Two-thirds of all stars were named by Arabic astronomers: Dr. Neil deGrasse Tyson, American astrophysicist

Published: 13:19 February 8, 2016

Dubai: Dubai is positioning itself to become a city of the future thanks to substantial investment in science and technology, said American astrophysicist Dr. Neil deGrasse Tyson on Monday.

Addressing some of the 3,000 delegates from 125 countries attending the first of the three-day World Government Summit, Tyson, director of the Hayden Planetarium at the American Museum of Natural History, suggested Dubai’s hosting of the World Fair in 2020 as well as its mission to Mars are strong indicators that the emirate is on the right path to prosperity and scientific enlightenment.

“Innovation in science and technology are going to be the engine of the economy,” said Tyson, host of the popular science mini-TV series Cosmos: A Spacetime Odyssey.

He told a packed morning session on Monday that his first glance of Dubai flying in for the summit reminded him of the city of the future that he first saw advertised at the 1964 New York World’s Fair as a six-year -old child.
“I will never forget my trip to the World’s Fair. It was all about tomorrow,” Tyson said, showing a campy picture of a city of the future in years to come as portrayed in the 1960s. “I can say landing in Dubai, it reminded me of this picture. Maybe, here in the UAE, Dubai is the city of the future we were dreaming of in the 1960s.”

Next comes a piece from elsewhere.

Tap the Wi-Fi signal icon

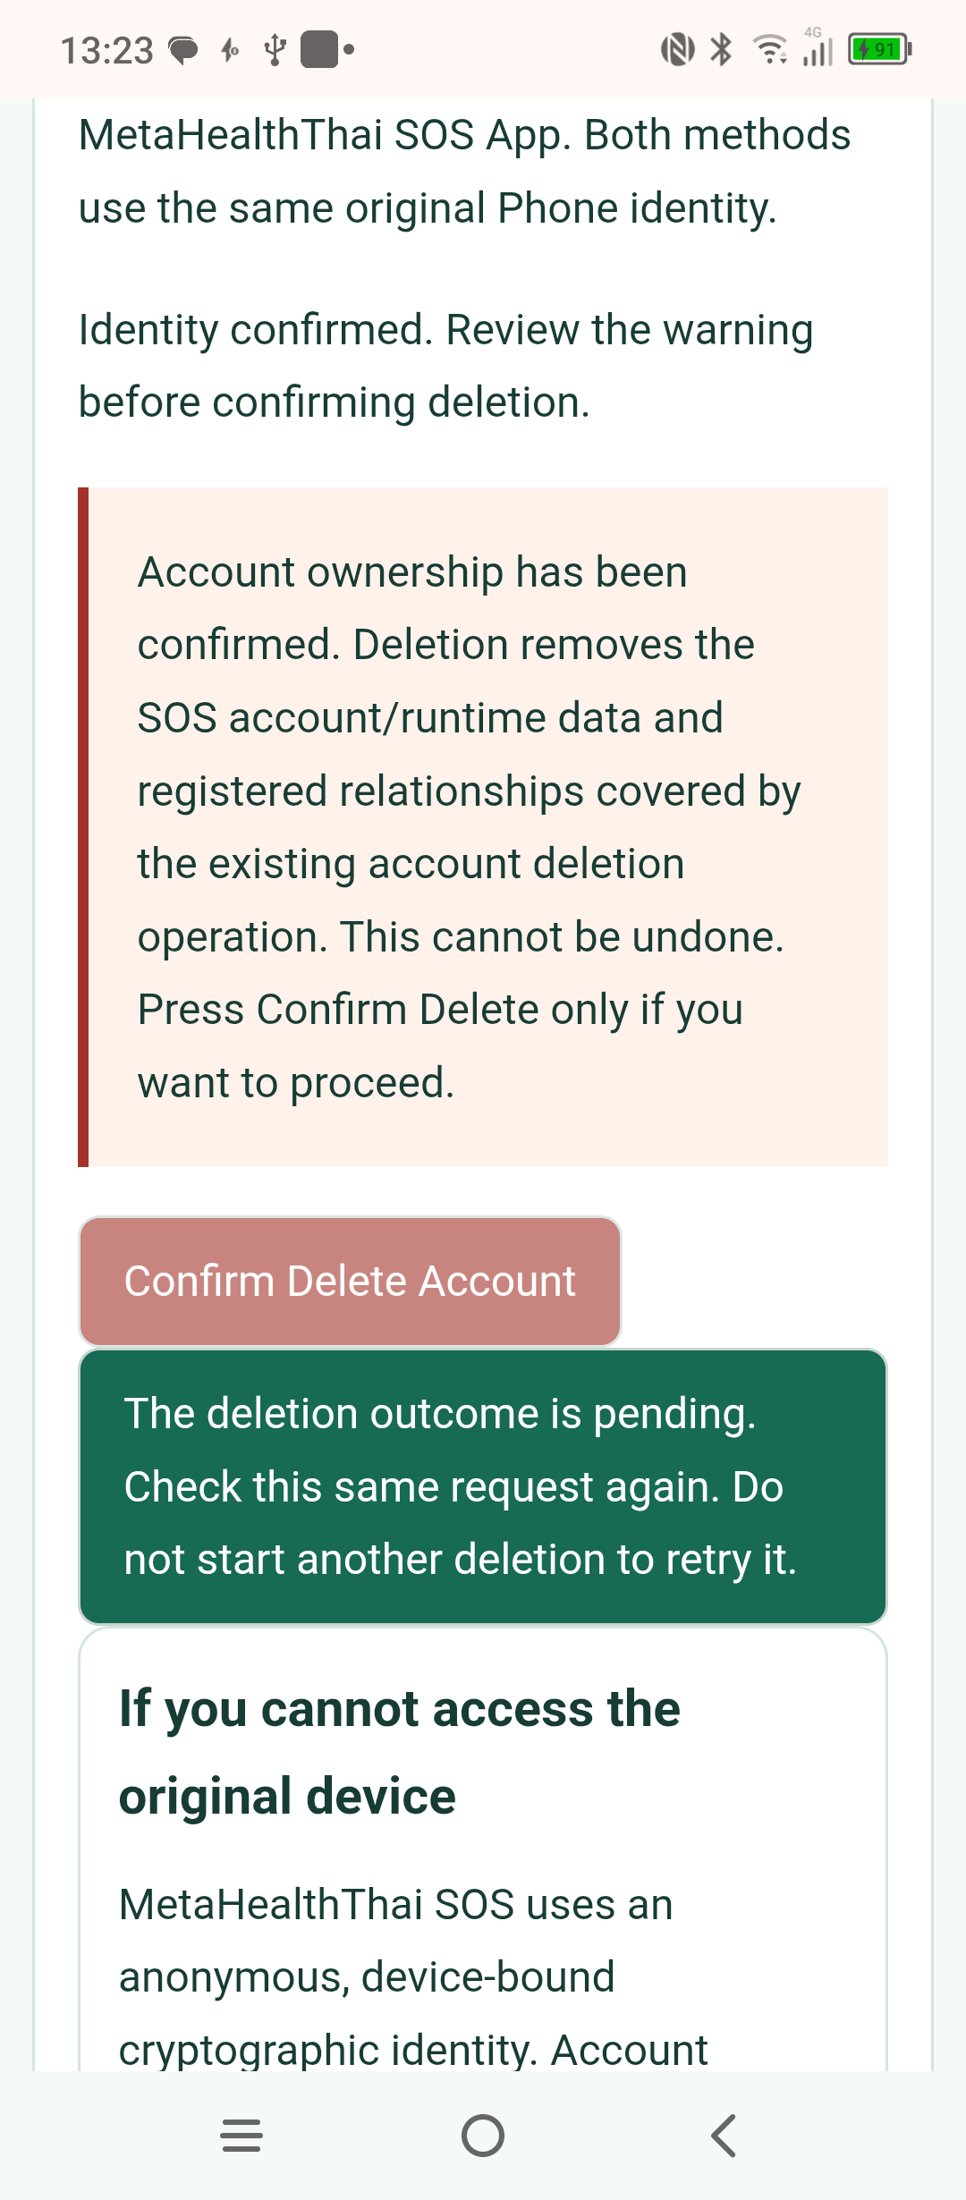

Noting that the hope and optimism of that time for science and technology has lost some of its lustre from a decade when man first landed on the moon, Tyson proferred that forward-thinking places such as Dubai and the UAE could be the new hope.

Referring to the upcoming Dubai 2020, Tyson said, “maybe an entire generation will remember this. This is the right place to put the city of tomorrow.”

Tyson reminded delegates of the Golden age of science between 800-1200 AD led by pioneering Muslim scientists in medicine, engineering, and astronomy.

He recalled as a teen growing up in New York city looking into the nightly heavens filled with stars and after some initial research, learned that two-thirds of all stars were named by Arabic astronomers many centuries ago.
It was a time defined by brilliant early Arab thinkers leading to algebra, algorithms, and Arabic numbers.

Had the “pace of discovery continued,” Tyson said, “…Muslims would have every single Nobel prize in the 20th century.”

Sadly, after the Golden Age of Islam disappeared into the history books, few remember the brilliance of the Muslim mind.

Case in point, Tyson noted that between 1900-2015, only three of 655 Nobel prizes awarded went to Muslims, or less than one per cent.

Urging Muslims to recapture their past by investing in their future sciences and technology, Tyson said “this has to change, it can change.”

Tyson said he believes a “next generation of scholars” from places such as Dubai will emerge.

Realizing that change will harness the potency of science that drives wealth in the 21st century, Tyson suggested.